The Making of Global International Relations
Title | The Making of Global International Relations PDF eBook |
Author | Amitav Acharya |
Publisher | Cambridge University Press |
Pages | 397 |
Release | 2019-02-14 |
Genre | History |
ISBN | 1108480179 |
Presents a challenge to international relations scholars to think globally, understanding the field's development in the Global South alongside the traditionally dominant Western approach.
Cataclysm 1914
Title | Cataclysm 1914 PDF eBook |
Author | |
Publisher | BRILL |
Pages | 485 |
Release | 2015-03-10 |
Genre | Political Science |
ISBN | 9004262687 |
Cataclysm 1914 brings together a number of leftist scholars from a variety of fields to explore the many different aspects of the origins, trajectories and consequences of the First World War.

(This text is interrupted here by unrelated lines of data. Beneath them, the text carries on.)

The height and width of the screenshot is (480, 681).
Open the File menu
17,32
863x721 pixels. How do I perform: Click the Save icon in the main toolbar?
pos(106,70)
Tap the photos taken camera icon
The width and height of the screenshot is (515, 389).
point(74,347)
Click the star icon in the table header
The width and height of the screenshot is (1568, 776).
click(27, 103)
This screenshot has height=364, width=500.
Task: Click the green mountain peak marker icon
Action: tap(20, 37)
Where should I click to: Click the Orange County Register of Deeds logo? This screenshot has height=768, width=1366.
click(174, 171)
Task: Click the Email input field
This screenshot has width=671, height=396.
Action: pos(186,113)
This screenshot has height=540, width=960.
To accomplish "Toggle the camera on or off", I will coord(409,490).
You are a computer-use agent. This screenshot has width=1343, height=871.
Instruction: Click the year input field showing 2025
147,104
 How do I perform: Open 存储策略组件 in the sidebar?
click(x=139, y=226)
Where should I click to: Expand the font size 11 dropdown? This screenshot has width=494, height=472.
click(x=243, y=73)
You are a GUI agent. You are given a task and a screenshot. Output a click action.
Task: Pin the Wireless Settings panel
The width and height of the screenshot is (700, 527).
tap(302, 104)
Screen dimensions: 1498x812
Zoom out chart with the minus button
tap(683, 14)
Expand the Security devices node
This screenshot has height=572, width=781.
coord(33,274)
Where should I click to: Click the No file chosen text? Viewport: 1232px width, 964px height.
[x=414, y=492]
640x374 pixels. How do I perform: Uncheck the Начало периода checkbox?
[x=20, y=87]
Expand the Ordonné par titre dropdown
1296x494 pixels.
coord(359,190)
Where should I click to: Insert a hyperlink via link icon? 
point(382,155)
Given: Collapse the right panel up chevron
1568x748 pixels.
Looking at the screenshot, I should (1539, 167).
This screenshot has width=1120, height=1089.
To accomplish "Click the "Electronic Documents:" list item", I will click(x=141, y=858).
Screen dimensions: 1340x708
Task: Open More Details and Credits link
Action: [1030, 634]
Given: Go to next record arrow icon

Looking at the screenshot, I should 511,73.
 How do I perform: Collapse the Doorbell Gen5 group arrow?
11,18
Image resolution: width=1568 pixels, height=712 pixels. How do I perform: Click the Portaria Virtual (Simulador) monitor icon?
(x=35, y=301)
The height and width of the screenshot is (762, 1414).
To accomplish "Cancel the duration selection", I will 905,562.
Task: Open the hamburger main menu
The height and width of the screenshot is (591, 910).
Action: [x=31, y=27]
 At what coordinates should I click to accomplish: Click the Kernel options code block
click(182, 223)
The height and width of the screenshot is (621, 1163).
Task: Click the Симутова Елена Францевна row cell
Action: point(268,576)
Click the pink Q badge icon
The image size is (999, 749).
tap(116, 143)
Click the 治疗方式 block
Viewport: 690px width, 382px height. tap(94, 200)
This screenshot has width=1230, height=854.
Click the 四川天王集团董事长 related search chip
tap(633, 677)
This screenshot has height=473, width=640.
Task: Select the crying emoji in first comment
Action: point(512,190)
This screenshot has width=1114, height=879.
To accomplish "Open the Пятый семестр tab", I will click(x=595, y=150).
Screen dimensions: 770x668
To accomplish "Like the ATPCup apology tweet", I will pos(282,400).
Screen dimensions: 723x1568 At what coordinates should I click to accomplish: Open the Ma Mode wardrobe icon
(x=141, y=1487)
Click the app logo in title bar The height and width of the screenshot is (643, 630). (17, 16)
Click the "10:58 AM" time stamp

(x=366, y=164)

The collection not only aims to examine the war itself, but seeks to visualise the conflict and all its immediate consequences (such as the Bolshevik Revolution and ascendency of US hegemony) as a defining moment—perhaps the defining moment—in 20th century world politics rupturing and reconstituting the ‘modern’ epoch in its many instantiations. In doing so, the collection takes up a variety of different topics of interest to both a general reader, those focused on Marxian theory and strategy, and leftist and socialist histories of the war. Contributors are: Alexander Anievas, Shelley Baranowski, Neil Davidson, Geoff Eley, Sandra Halperin, Esther Leslie, Lars T. Lih, Domenico Losurdo, Wendy Matsumura, Peter D. Thomas, Adam Tooze, Alberto Toscano, and Enzo Traverso.